Die Stärken von LA liegen in dieser Saison vor allem im Rebounding und in der Offense. Die Defense ist noch nicht titel-fähig. Vor allem der amtierende Champion San Antonio scheint LA nicht zu liegen. Gasol wird regelmäßig von Duncan verfrühstückt, die Schnelligkeit von Parker bekommt Derek Fisher nicht und für Kobe Bryant hat man immerhin Bruce Bowen. Doch die Weichen sind gestellt. Dieses Jahr wird LA in den Playoffs zumindest die zweite Runde erreichen und dann in der Offseason mit dem überaus wertvollen auslaufenden Vertrag von Lamar Odom auf dem Transfermarkt zuschlagen um der Starting 5 den letzten Feinschliff zu geben.

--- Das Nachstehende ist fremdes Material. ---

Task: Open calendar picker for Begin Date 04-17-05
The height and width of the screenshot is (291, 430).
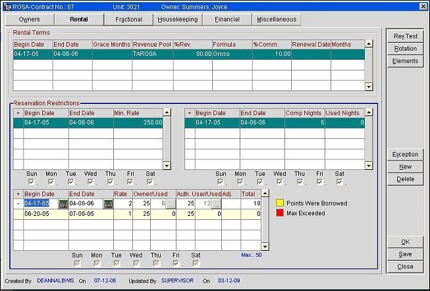Action: click(63, 204)
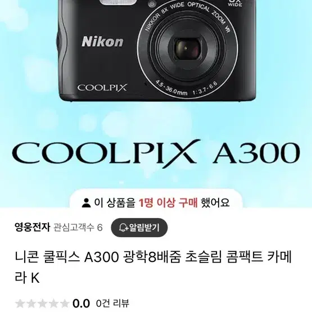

Der Trade aus Sicht von Memphis:



Wer diesen Deal macht, der ist nicht daran interessiert mehr Basketballspiele zu gewinnen... Memphis bekommt einen dritten jungen Point Guard. Ich fand Teamsport noch nie so einfach, wie es Chris Wallace hier versuchte zu erklären: "It'll be like locking the three of them in a room. We'll see which two come out, and we'll move the other guy." So wird jedenfalls nicht Team-Spiel, sondern eher Ego-Zock gefördert. Auch folgende Aussage ist eher hanebüchen: "So we're looking at it like we're getting four No. 1 picks." Diese Picks sind zum einen die wirklichen Optionen in 2008 und 2010 und desweiteren eine Wertbetrachtung von Crittenton und (Marc) Gasol. Man kann es aber auch anders formulieren: alle Spieler und Optionen sind späte 1st Round Picks.

Was dieser Trade aber neben vier Fragezeichen bringt ist freigewordener Cap-Space und bares Geld. Aaron McKie wird sofort ausgekauft (übrigens ein "Loophole" was die Liga 2010 schließen sollte und wohl auch wird), Kwame Brown läuft zum Saison-Ende aus und außerdem schickt LA noch das mögliche Maximum an Cash (3 Millionen Dollar) nach Memphis. Ich persönlich erwarte aber nicht, dass der Cap-Space einen ernsthaften Ersatz für Pau Gasol nach Memphis bringen wird. Nächste Saison könnte Marc Gasol dann in Memphis unterschreiben, und als Backup-Center eingesetzt werden. Außerdem hat man noch den Pick der Lakers, der zwischen Position 20 und 25 liegen dürfte.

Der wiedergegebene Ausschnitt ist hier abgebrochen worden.